Der ungarische Regierungschef Viktor Orban und der Chef der polnischen Regierungspartei PiS Jaroslaw Kaczynski liegen schon richtig mit ihrer Annahme, dass mit der Einführung des sogenannten Rechtsstaatsmechanismus vor allem ihre Länder im Visier stehen. Grundsätzlich aber kann der Mechanismus gegen jedes EU-Mitgliedsland eingesetzt werden, der gegen rechtsstaatliche Prinzipien verstößt. Auch in anderen Ländern gibt es Mängel, wie etwa in Bulgarien, Rumänien oder Kroatien, wie der erste Bericht zur Lage der Rechtsstaatlichkeit in der EU zeigt, der Ende September von der Kommission vorgelegt wurde. So weit wie die Regierungen in Polen und Ungarn haben es andere bislang jedoch noch nicht getrieben.

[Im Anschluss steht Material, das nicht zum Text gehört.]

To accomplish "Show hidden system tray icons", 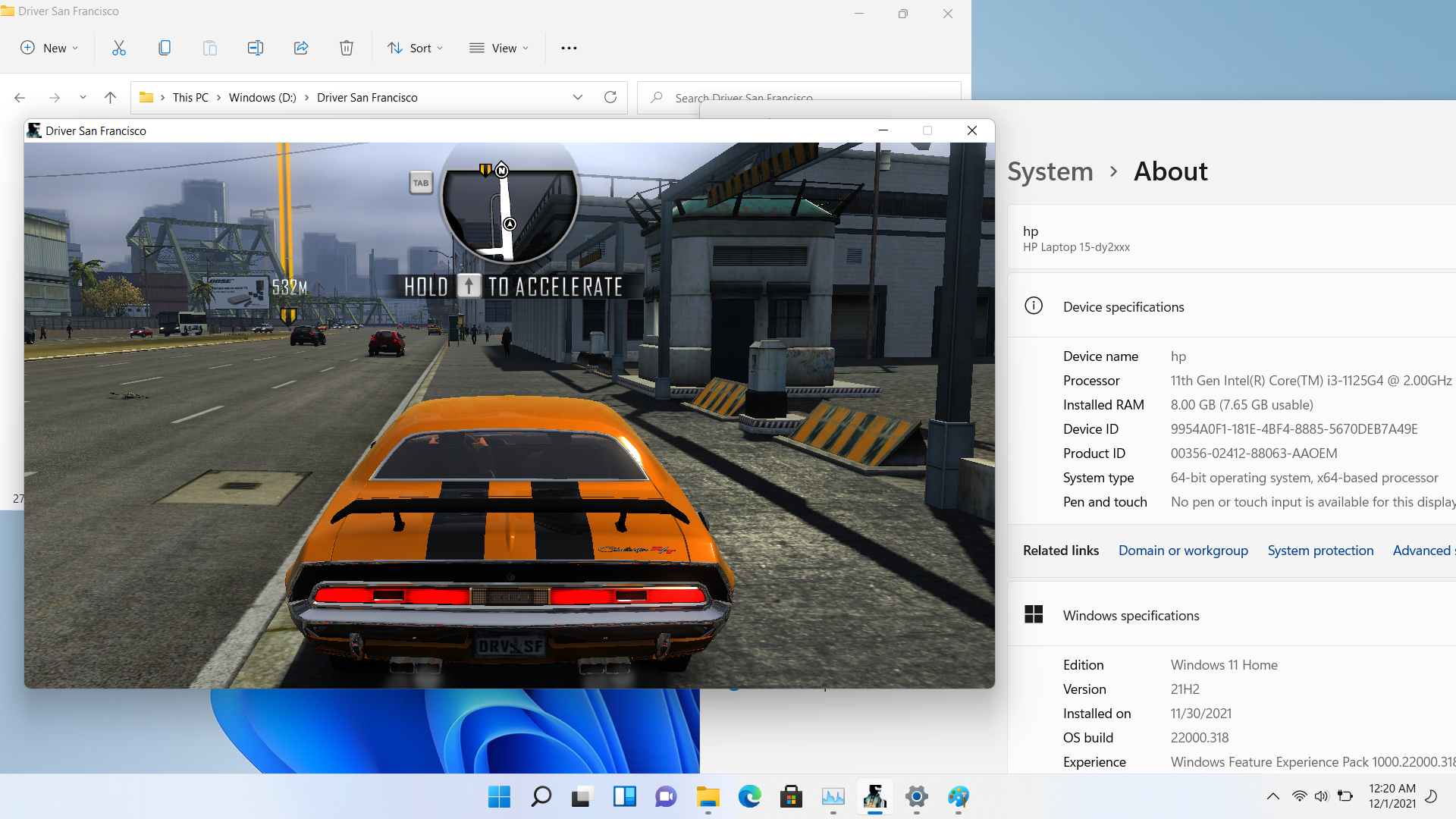I will click(x=1273, y=796).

Seit Jahren bereits liegt Viktor Orban mit der Kommission in Brüssel im Clinch, deren Aufgabe es unter anderem ist, dafür zu sorgen, dass die Mitgliedstaaten die gemeinsam anerkannten Regeln einhalten. Sowohl in Ungarn, aber auch in Polen, haben die jeweiligen Regierungen es darauf abgesehen, sich die Justiz gefügig zu machen. Vermutlich, damit das Regieren noch leichter von der Hand gehen soll. Denn politisch braucht Viktor Orban nichts zu befürchten. Seit 2010 hat er mit seiner Partei Fidesz durchgehend eine Zweidrittelmehrheit im Parlament, die es ihm erlaubt hat, zwischenzeitlich mehrmals die Verfassung zu ändern. Und auch in Polen konnte die regierende national-konservative PiS von Jaroslaw Kaczynski bei den Parlamentswahlen im vorigen Jahr ihre absolute Mehrheit verteidigen. Derart bestätigt, versuchen beide ihren Einflussbereich im Staat auszuweiten. Vor allem im Justizwesen, obwohl ebenfalls die Pressefreiheit, wenn auch in unterschiedlichem Maße, in beiden Ländern ausgehöhlt wurde.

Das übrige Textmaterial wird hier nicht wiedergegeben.